Ever since the freshman orientation at Conn, students are taught that the institution values the free exchange of ideas and cherishes academic exploration and associated speech. We learn that the central values of the community, as outlined in the Honor Code, are civility and respect for fellow students. Now, the authors of the Facebook post and Instagram comment used their right to freely express their discontent with both the institution’s study abroad programs and the mere fact that I was studying abroad in Israel.
The second author said that she is “disappointed in Connecticut College” for constantly remaining silent and neutral on issues of diversity and multicultural learning. Yet, these authors fail to recognize that Connecticut College didn’t remain ‘neutral and silent’ on this issue. In fact, they empowered me to share my experiences in Jerusalem and even acknowledged via email how happy they were that I took them up on the offer to “takeover” the Instagram.
Connecticut College acknowledged the value of studying abroad in Jerusalem and the diverse culture and political arena that I would be exposed to on this experience. Delegitimizing my experience in Israel not only attempts to discredit my right to academic exploration, but is also in contradiction to the collective aspiration of making our institution a more “diverse and multicultural center of learning”.

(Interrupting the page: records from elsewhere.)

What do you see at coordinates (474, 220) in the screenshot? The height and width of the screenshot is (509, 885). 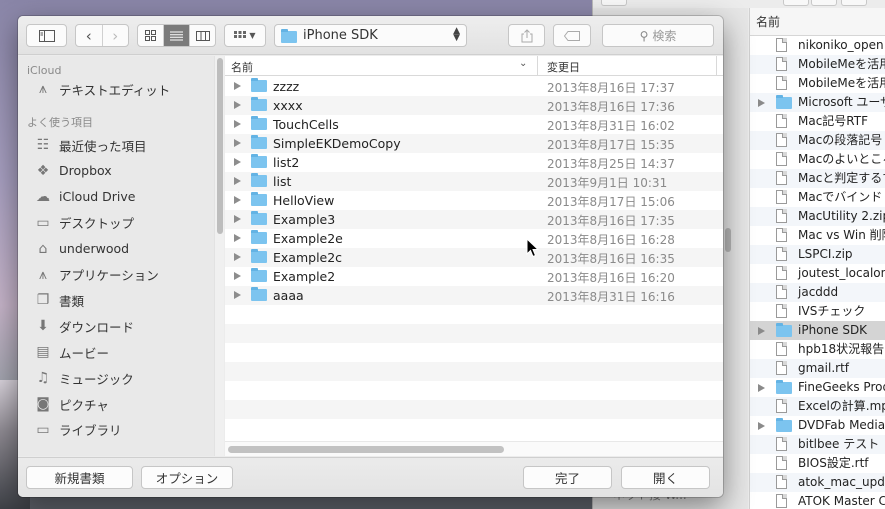 I see `file-row: Example3 2013年8月16日 17:35` at bounding box center [474, 220].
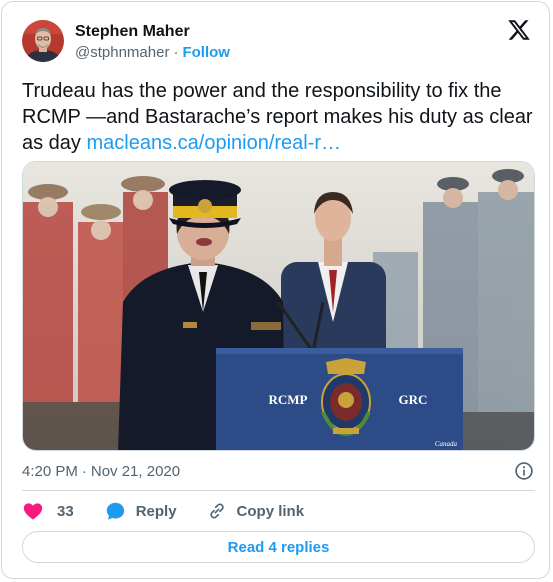  What do you see at coordinates (270, 511) in the screenshot?
I see `copy-link-label: Copy link` at bounding box center [270, 511].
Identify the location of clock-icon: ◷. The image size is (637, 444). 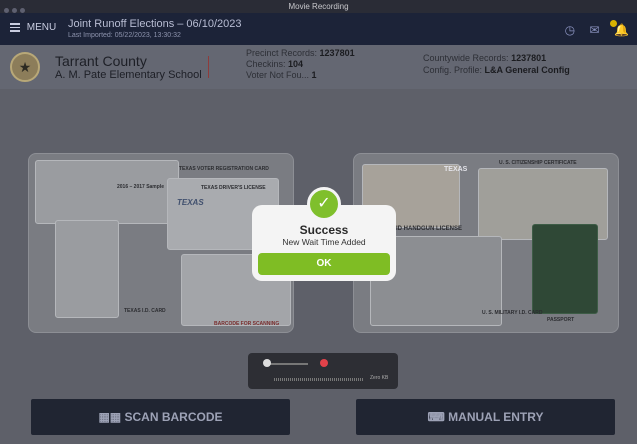
(570, 30).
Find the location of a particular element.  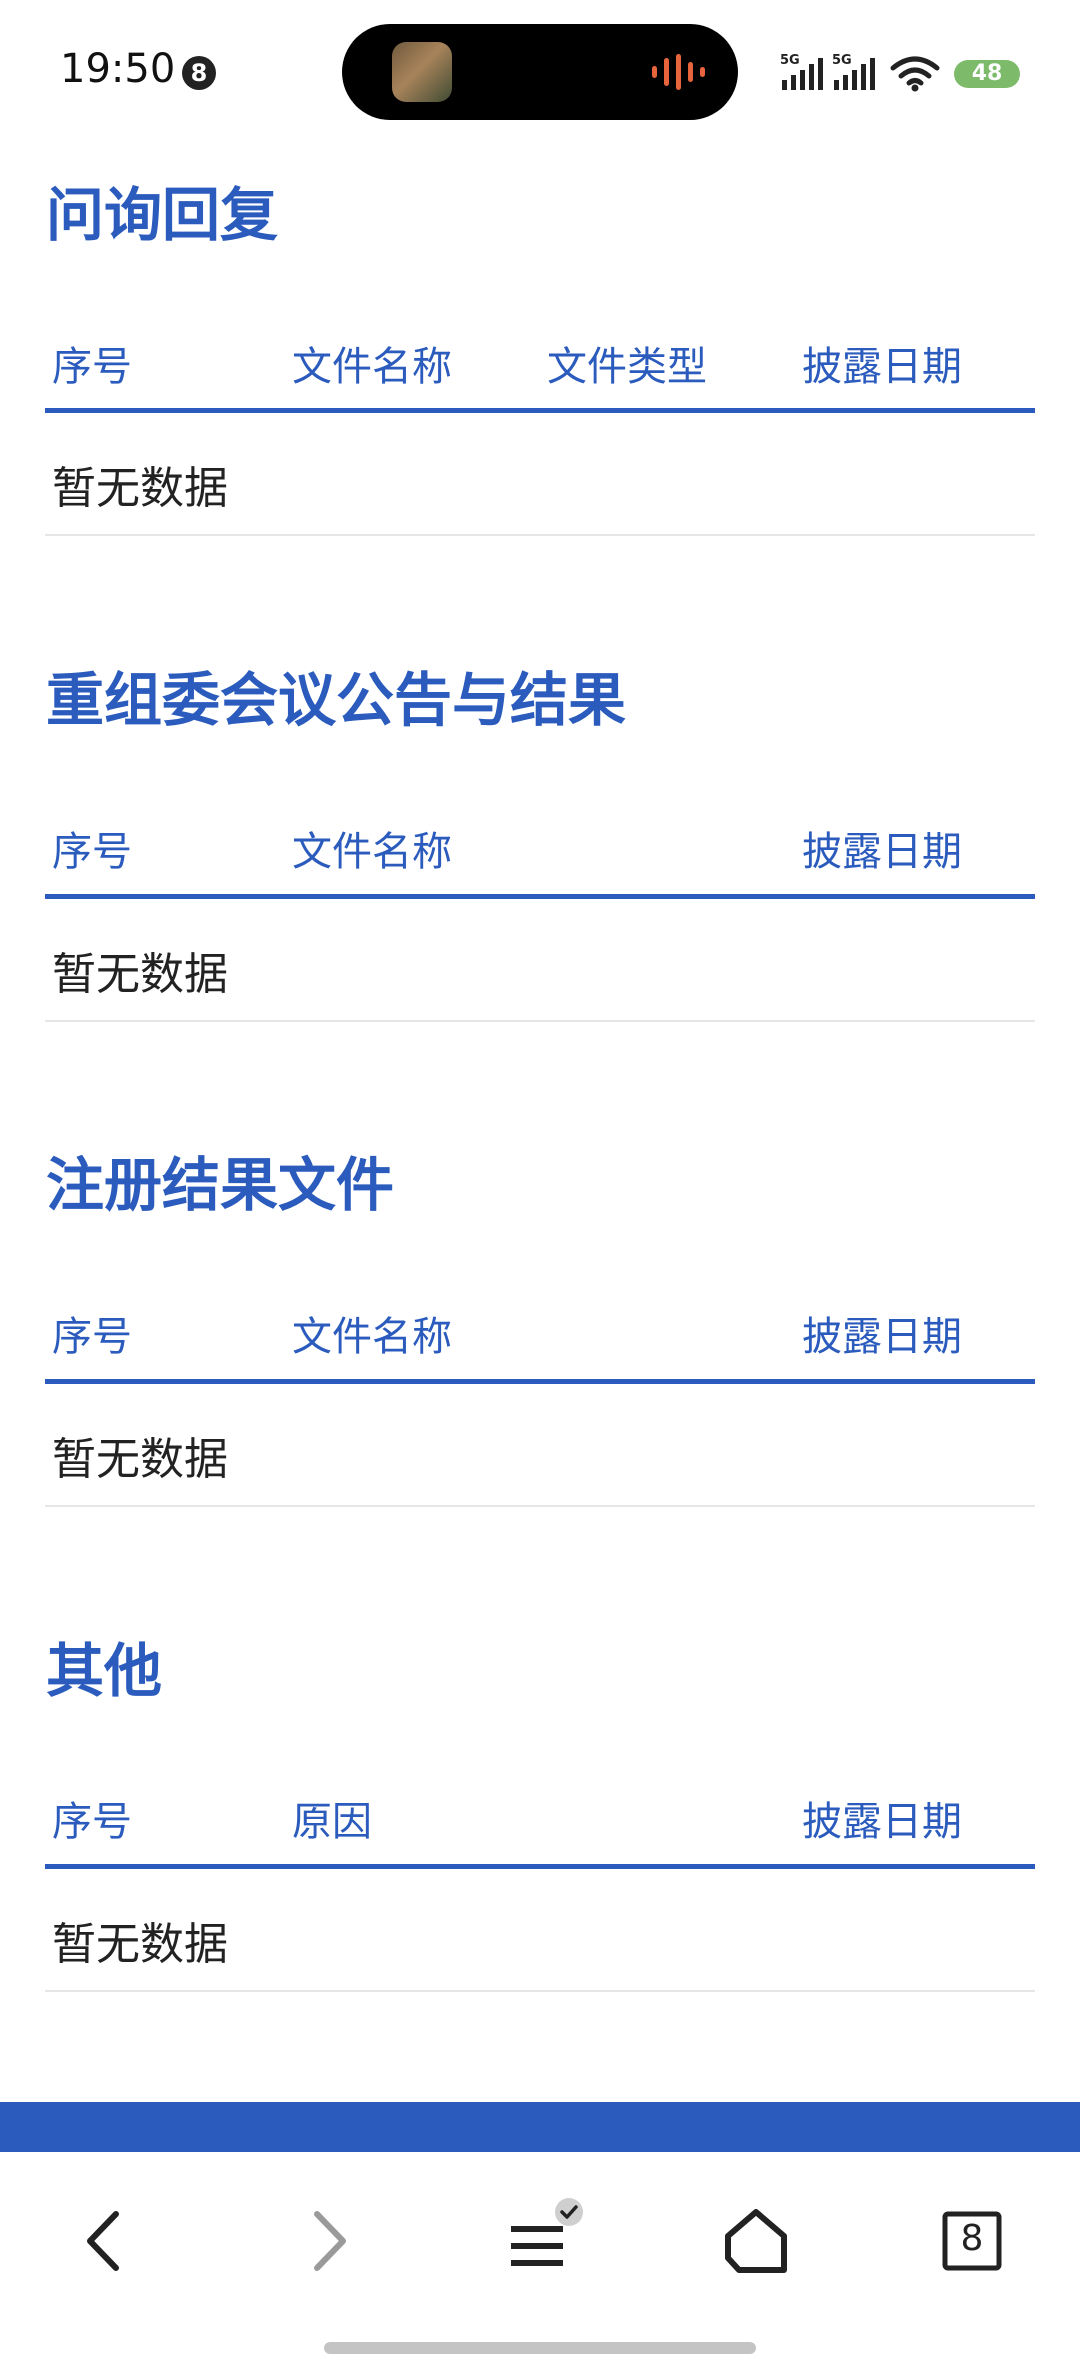

section-title: 问询回复 is located at coordinates (162, 215).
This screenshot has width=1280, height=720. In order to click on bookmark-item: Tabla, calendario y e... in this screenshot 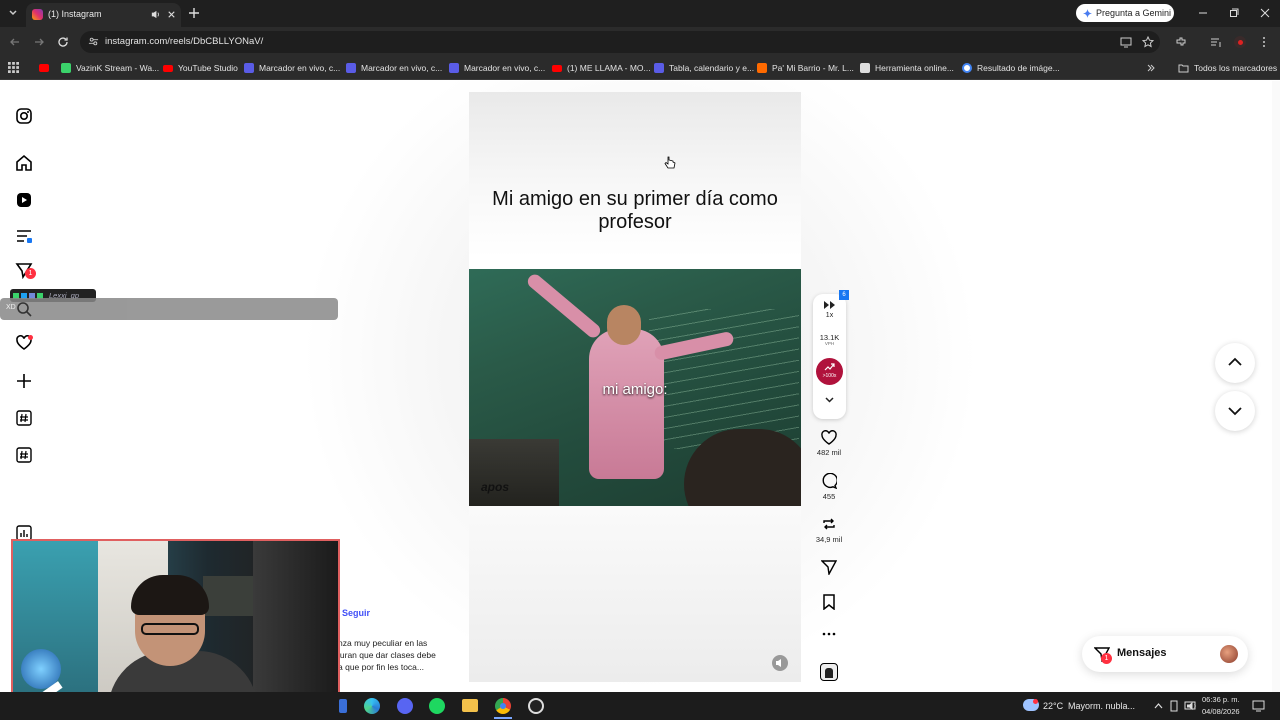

Both my opportunity to study abroad in Jerusalem, and the chance I was given to “takeover” the Connecticut College Study Away Instagram showcase our school’s desire to provide students with diverse opportunities. While the statements of discontent made by the two Conn alumni attempt to attack the integrity of Connecticut College’s program and aim to de-legitimize my experience, it is clear that the intention of the program is to provide students with the very opportunity these alumni have blindly advocated against.